Tony Alexander, chief economist of BNZ bank, a New Zealand subsidiary of Australia's National Australia Bank, said the high level of Chinese real estate purchases was probably due to expectations that restrictions on capital outflows from China will be eased this year. He added that a recent tightening of rules on foreigners buying real estate in Australia could also spur more Chinese buying in New Zealand.
The opposition Labour Party has called for restrictions that would allow foreign investors to buy only new homes, similar to a rule in Australia.
Chinese buying of farmland has also been sensitive. Last year the government blocked the purchase by the Shanghai-based conglomerate Shanghai Pengxin Group of Lochinver Station, a 138 square kilometer sheep and beef farm in the central North Island of New Zealand. Shanghai Pengxin is one of the largest dairy producers in New Zealand, owning 29 farms and milking 30,000 cows.
Similar concerns about large-scale farm land purchases in Australia prompted the federal government in Canberra to announce a preliminary decision on April 29 to block Shanghai Pengxin's planned purchase of the Kidman cattle stations, whose land area is equivalent to 1.3% of the country's land mass.
The long slump in the New Zealand dairy industry has raised concerns that some farmers could be forced off the land, further opening the way for foreign investors.
Andrew Hoggard, chairman of the dairy industry group of Federated Farmers, a farming organization, said he did not oppose foreign investment in farming as long as it was of benefit to New Zealand. In the absence of a register of foreign owners, it was unclear how much land had been bought by foreigners.
"If overseas interests want to have a stake, rather than trying to buy up truckloads of farm land, they could partner with young farmers here and provide some equity," he said.
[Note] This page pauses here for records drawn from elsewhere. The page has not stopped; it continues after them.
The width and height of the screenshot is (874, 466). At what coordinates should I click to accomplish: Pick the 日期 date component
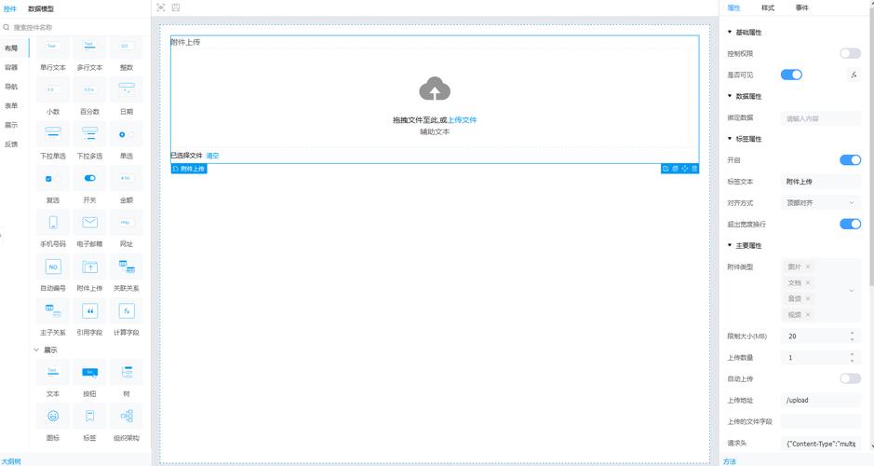tap(127, 90)
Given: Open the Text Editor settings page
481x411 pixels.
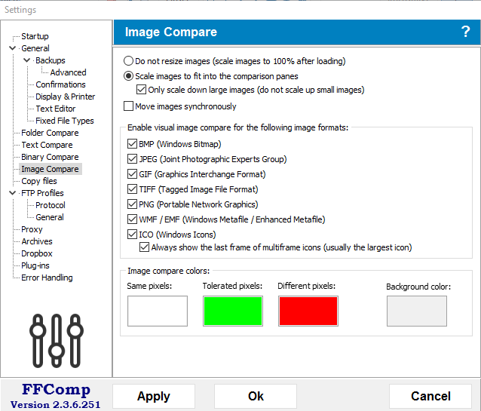Looking at the screenshot, I should 56,109.
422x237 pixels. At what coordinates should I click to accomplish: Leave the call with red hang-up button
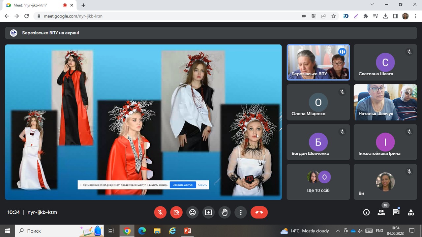(x=259, y=212)
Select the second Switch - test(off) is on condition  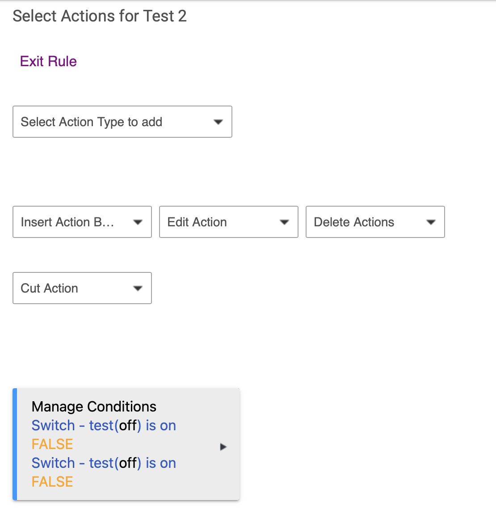104,463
A deal announced last year for another Chinese company, Shanghai Maling, a unit of Bright Food, to buy 50% of New Zealand's largest meat company, Silver Fern Farms, is currently before the government's foreign investment agency, the Overseas Investment Office.
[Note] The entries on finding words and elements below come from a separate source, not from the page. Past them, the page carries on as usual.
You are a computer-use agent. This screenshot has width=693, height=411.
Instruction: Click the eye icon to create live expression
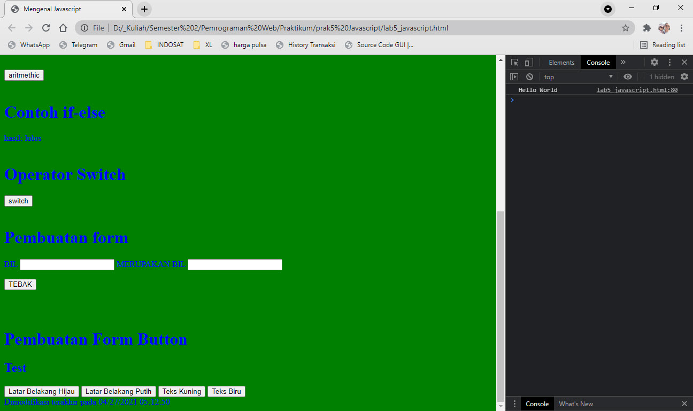(x=628, y=77)
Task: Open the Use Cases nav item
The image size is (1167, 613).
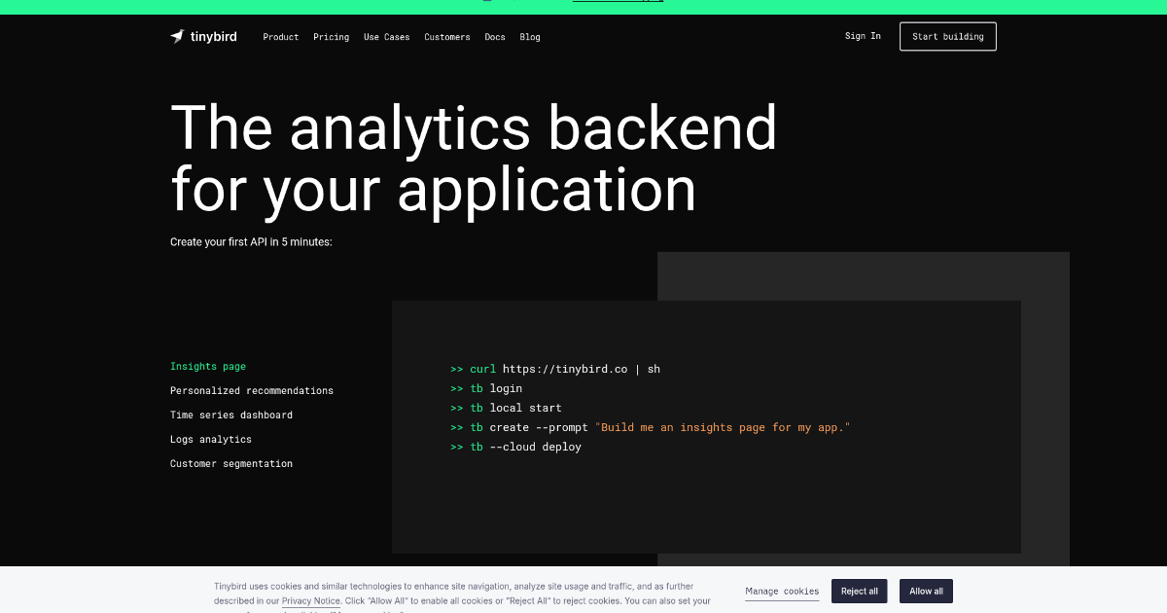Action: tap(386, 37)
Although the deal does not involve large areas of land, meat is one of New Zealand's most important exports. A decision is expected by mid-year, but even if the OIO approves the deal, the government has the option of overruling the agency, as it did with the Lochinver Station deal.
Key defended New Zealand's liberal foreign investment policies in a speech on May 3, saying the country benefited immensely from foreign investment and that there were adequate safeguards.
"Foreign buyers of sensitive land must go through a rigorous application process and prove they offer greater benefits to New Zealand than would be obtained through a domestic sale," he said.
"I believe we have the right balance between encouraging investment and ensuring that investment benefits New Zealand."